By Kath Davey
A new report from Amnesty International, titled Persistent Human Rights Violations in Tibet, indicates that repression of dissent there has increased. Hundreds of Tibetan Buddhist monks and nuns, some of them child novices, are imprisoned for peacefully promoting independence from China.
Torture, ill-treatment and unfair trials are often part of the reality for Tibetans of all ages. Monks and nuns have taken the lead in such demonstrations, partly because the Chinese authorities have placed restrictions on religious activities. Photographs of the Tibetan spiritual leader, the Dalai Lama, have been banned, and strict limits have been placed on the number of monks and nuns.
By the end of 1994, there were more than 600 political prisoners in Tibet, nearly one in three being women. This figure includes 45 young people under the age of 18 at the time of their arrest. In the first quarter of this year, 123 people are reported to have been arrested in connection with peaceful pro-independence activities or police raids on monasteries and convents. Those arrested include 50 nuns and 68 monks. Most of them are believed to be held for the peaceful exercise of fundamental human rights.
China has breached its obligations under the United Nations Convention on the Rights of the Child. This prohibits torture and ill-treatment of children and obligates signatories to separate child prisoners from adults and use imprisonment of a child only as a last resort and for the shortest possible time.
Amnesty has received evidence that juvenile political detainees in Tibet are routinely mixed with adult political prisoners under harsh conditions of detention, including hard labour. Torture is frequently used during interrogation or as punishment in prisons or in "reform through labour" camps.
Tibetan children have often been detained as prisoners of conscience for chanting slogans and peacefully demonstrating. In violation of both Chinese and international law, children have reportedly been held incommunicado, denied trials, beaten, made to do heavy labour with adults and subjected to electric shocks.
Some political prisoners detained during the past two years have been held without charge or trial, while others were sentenced to prison terms after unfair trials. Amnesty International is concerned that trial procedures in Tibet, as elsewhere in China, fall far short of international standards of fairness. The right to defence is extremely limited, while confessions, often extracted under torture, are used as evidence. Defendants have no right to call witnesses and have little time or facilities to prepare their defence.
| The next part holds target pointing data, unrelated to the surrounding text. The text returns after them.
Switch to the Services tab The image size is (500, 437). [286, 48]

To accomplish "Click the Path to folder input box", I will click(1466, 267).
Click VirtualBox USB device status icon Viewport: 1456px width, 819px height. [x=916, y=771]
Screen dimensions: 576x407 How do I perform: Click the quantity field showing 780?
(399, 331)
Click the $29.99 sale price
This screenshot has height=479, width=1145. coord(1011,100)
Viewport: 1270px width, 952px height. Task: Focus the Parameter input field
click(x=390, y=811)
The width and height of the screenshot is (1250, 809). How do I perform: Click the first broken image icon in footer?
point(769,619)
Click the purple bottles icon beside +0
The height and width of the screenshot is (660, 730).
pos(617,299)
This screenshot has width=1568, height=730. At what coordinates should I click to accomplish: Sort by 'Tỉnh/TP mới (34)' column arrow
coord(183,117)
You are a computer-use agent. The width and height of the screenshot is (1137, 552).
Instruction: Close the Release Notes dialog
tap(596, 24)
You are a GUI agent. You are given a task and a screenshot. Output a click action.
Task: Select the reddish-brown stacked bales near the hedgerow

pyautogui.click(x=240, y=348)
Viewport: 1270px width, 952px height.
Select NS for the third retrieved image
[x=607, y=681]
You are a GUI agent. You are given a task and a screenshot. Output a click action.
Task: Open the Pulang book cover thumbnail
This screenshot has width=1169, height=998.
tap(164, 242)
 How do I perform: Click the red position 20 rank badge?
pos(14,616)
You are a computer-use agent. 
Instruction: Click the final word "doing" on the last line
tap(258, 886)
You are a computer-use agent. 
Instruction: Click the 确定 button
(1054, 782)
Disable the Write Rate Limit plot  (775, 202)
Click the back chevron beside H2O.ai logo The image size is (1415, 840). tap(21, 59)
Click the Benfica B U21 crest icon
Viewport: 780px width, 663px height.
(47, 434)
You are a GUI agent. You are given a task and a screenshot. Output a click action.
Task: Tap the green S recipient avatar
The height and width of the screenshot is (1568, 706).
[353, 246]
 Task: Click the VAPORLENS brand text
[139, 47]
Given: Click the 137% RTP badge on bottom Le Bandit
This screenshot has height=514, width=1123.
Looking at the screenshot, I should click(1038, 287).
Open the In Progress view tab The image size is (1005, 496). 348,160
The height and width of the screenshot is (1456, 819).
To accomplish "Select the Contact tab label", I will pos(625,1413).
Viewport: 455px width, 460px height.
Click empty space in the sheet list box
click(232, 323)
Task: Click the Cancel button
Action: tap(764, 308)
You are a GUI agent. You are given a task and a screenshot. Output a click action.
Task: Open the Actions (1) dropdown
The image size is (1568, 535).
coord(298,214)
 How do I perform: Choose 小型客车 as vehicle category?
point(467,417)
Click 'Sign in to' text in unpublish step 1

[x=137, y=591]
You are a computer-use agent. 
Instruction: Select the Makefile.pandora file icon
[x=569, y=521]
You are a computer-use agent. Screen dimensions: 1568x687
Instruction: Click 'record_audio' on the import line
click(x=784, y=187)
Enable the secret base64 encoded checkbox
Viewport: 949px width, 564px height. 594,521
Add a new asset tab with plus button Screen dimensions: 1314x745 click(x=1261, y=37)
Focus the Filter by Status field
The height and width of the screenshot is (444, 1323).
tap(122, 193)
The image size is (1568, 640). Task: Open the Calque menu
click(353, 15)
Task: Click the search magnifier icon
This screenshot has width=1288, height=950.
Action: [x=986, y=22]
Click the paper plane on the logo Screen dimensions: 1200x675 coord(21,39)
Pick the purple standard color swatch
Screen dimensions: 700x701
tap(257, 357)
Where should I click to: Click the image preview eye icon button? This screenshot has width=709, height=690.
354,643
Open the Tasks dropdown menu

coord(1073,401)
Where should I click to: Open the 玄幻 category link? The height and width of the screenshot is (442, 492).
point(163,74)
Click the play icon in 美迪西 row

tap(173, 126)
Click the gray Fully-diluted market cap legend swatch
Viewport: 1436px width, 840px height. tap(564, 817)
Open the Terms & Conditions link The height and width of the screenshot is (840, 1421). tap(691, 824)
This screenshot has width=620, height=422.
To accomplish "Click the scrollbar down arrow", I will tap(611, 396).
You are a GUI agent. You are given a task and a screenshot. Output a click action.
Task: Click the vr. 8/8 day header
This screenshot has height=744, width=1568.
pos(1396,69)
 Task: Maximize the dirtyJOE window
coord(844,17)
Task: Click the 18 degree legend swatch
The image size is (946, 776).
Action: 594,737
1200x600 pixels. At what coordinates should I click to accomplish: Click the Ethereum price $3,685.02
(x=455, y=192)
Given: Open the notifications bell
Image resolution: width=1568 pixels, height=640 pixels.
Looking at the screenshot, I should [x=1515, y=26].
Chapa Tsondrue and Lobsand Choezin, both 17 at the time of their arrest in 1994, are novice monks who joined two others in chanting slogans protesting a police raid against a convent outside the capital, Lhasa. All four were severely beaten when arrested and remain in Gutza Detention Centre.
Following severe ill-treatment, young adult monks and nuns died shortly after being released from prison. A 20-year-old Tibetan nun died last year after serving part of a five-year prison sentence for taking part in a brief pro-independence demonstration in 1992. Chinese officials said Phuntsog Yanghkyi, considered a prisoner of conscience by Amnesty, died from a tuberculoma.
Amnesty International believes that the official account of the cause of her death is not satisfactory. Independent experts say tuberculoma should not cause death provided that normal medical care is available.
Amnesty International is calling on the Chinese government to:
- release immediately and unconditionally all prisoners of conscience;
- investigate all reports of torture;
- ensure those held in detention are charged and brought to trial promptly and fairly, or released;
- fully implement its commitments to observe the UN Convention on the Rights of the Child.
[Kath Davey is the Victorian regional coordinator for Amnesty International.]